-- SOURCE RECORDS follows --

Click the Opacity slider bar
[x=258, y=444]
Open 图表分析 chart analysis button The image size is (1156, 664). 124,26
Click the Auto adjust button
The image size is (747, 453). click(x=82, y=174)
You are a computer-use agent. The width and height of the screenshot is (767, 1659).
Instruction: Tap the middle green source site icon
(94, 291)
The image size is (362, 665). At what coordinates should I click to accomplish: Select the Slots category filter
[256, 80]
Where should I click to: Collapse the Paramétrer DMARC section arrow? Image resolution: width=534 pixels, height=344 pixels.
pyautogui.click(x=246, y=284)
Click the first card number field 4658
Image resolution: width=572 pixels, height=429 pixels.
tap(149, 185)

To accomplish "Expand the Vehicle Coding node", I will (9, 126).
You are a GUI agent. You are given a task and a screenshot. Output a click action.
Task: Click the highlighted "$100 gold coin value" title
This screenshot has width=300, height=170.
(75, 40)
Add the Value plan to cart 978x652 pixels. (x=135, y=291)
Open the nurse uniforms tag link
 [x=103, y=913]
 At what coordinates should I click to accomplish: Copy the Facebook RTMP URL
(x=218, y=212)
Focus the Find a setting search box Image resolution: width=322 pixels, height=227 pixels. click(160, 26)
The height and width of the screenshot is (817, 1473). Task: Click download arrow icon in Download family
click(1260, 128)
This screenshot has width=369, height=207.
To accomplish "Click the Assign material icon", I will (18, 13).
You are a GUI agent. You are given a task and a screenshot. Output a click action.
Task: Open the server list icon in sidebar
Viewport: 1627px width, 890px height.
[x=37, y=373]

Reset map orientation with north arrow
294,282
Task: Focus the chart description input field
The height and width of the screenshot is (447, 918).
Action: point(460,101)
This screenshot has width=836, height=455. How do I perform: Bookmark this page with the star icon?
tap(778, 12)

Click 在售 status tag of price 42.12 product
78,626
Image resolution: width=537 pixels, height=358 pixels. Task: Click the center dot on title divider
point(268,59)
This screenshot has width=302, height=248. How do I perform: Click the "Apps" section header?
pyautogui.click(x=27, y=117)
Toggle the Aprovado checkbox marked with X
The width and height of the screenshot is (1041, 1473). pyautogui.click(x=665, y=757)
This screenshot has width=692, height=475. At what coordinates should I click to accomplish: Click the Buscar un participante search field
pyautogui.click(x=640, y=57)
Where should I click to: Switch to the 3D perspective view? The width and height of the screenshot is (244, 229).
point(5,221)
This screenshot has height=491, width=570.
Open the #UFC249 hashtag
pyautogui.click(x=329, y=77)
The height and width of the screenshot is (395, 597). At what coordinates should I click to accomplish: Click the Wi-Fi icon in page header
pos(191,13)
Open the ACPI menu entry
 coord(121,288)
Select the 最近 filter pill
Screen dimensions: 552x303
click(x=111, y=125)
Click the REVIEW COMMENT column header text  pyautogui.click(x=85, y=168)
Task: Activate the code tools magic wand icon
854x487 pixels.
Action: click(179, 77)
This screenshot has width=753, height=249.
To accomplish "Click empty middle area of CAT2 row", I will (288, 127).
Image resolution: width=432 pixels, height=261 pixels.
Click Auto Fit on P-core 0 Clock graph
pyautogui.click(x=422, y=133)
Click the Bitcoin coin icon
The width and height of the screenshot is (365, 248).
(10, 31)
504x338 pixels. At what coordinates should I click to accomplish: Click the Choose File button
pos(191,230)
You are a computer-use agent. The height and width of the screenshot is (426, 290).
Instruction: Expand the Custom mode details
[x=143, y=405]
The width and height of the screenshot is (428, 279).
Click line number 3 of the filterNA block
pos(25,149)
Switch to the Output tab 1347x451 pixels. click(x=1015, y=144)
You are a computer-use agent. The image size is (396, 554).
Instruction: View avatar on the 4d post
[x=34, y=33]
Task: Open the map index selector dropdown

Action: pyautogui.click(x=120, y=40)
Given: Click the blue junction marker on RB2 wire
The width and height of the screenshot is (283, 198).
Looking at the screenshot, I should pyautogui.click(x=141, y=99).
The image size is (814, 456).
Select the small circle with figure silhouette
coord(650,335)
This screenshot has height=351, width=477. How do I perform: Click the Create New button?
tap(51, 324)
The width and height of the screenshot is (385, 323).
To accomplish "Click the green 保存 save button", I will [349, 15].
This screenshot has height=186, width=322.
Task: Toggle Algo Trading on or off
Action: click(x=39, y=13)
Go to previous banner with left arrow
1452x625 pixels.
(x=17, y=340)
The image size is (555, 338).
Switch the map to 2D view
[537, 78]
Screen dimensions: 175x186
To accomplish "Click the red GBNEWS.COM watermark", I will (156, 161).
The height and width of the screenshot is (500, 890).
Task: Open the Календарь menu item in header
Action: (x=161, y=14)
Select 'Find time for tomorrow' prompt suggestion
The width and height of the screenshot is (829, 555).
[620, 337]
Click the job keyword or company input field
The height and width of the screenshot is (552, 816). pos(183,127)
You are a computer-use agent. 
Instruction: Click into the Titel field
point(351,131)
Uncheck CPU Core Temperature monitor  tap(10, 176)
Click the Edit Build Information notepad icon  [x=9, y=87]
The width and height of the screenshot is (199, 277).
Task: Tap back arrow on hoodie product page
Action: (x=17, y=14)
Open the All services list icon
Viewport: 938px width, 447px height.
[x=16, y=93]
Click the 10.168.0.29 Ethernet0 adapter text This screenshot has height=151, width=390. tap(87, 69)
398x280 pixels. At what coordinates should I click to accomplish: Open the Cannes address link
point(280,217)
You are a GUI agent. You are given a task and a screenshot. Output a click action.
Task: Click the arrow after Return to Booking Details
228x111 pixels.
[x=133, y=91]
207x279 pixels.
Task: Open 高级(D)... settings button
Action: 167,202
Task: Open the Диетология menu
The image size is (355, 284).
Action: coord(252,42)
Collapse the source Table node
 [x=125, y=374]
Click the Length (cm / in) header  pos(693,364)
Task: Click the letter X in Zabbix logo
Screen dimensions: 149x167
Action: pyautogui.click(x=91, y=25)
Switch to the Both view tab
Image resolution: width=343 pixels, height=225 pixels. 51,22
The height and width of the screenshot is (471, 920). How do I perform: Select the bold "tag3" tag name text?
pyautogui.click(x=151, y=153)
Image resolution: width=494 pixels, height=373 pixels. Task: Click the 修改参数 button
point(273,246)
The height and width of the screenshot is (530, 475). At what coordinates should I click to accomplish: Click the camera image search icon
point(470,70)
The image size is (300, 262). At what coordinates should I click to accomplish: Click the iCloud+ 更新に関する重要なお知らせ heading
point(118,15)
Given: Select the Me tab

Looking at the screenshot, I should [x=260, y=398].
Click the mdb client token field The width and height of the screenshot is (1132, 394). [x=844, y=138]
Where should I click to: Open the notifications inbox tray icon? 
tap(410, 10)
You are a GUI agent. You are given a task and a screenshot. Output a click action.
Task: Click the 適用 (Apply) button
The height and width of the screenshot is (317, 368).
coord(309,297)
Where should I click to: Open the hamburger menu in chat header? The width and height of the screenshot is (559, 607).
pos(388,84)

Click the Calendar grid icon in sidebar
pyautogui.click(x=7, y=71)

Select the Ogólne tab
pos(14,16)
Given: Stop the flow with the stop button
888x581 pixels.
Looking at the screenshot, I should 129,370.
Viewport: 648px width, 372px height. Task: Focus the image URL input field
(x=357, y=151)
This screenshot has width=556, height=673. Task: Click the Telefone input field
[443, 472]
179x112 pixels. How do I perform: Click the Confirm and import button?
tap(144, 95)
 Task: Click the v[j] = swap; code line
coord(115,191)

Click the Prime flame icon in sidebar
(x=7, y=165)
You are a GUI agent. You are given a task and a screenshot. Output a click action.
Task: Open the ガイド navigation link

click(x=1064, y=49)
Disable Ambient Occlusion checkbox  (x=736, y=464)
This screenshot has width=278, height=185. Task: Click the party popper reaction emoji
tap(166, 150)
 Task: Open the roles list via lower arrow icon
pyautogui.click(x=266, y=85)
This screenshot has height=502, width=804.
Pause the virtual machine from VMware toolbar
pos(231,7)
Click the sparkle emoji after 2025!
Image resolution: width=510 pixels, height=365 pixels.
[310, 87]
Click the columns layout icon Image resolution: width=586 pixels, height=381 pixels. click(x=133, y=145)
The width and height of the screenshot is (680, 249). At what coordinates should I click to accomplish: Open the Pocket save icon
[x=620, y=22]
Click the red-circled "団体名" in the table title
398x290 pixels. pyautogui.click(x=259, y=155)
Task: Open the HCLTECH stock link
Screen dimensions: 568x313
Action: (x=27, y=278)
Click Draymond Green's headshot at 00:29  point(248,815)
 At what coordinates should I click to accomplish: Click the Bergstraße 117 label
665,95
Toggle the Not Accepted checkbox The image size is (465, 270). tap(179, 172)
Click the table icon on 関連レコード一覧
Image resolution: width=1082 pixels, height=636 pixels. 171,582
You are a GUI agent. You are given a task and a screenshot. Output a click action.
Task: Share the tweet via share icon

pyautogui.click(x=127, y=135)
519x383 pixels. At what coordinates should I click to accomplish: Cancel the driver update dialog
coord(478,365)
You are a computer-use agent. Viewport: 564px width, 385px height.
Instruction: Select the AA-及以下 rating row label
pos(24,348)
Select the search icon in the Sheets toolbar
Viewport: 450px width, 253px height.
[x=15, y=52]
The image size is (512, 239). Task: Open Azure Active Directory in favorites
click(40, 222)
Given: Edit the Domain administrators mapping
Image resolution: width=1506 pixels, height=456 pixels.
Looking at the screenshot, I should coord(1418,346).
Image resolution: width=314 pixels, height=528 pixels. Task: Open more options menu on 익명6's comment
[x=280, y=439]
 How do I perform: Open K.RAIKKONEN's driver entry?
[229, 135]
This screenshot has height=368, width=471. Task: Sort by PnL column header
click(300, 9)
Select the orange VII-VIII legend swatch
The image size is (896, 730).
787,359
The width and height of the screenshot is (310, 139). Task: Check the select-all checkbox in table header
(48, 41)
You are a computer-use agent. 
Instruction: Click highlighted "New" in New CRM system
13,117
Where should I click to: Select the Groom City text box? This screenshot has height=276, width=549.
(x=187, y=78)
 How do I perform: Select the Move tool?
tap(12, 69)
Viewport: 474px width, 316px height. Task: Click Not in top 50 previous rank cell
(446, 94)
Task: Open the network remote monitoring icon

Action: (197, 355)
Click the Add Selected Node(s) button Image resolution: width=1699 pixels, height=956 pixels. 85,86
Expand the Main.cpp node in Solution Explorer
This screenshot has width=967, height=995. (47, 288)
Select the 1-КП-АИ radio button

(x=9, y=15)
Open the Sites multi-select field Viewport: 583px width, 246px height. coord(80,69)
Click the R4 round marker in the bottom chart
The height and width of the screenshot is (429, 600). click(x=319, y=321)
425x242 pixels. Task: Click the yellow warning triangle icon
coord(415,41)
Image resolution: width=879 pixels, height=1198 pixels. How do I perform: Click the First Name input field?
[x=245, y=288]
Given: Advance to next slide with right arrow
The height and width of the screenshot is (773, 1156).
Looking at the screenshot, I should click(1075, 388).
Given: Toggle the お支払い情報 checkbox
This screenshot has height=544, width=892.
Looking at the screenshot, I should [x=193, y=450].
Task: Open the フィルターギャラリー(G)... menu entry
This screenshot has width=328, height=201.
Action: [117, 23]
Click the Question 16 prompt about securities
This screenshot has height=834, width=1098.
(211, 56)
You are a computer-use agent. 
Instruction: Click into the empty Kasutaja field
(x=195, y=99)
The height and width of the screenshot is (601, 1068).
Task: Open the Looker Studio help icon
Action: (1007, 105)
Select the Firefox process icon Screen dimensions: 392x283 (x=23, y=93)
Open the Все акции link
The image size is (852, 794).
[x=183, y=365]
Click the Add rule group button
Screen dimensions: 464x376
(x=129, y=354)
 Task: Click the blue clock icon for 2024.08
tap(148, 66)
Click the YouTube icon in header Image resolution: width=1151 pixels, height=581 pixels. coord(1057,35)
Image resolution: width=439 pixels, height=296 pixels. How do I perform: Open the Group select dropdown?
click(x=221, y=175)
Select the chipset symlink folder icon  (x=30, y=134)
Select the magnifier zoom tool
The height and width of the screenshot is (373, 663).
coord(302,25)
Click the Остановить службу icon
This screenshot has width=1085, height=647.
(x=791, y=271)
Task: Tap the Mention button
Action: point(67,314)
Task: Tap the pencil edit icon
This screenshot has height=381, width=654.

-- SOURCE RECORDS concluded --

AIM OF THE TASK — A bare number is the expected answer: the tally of lines in the records above holding "Find".

EXERCISE RESPONSE — 2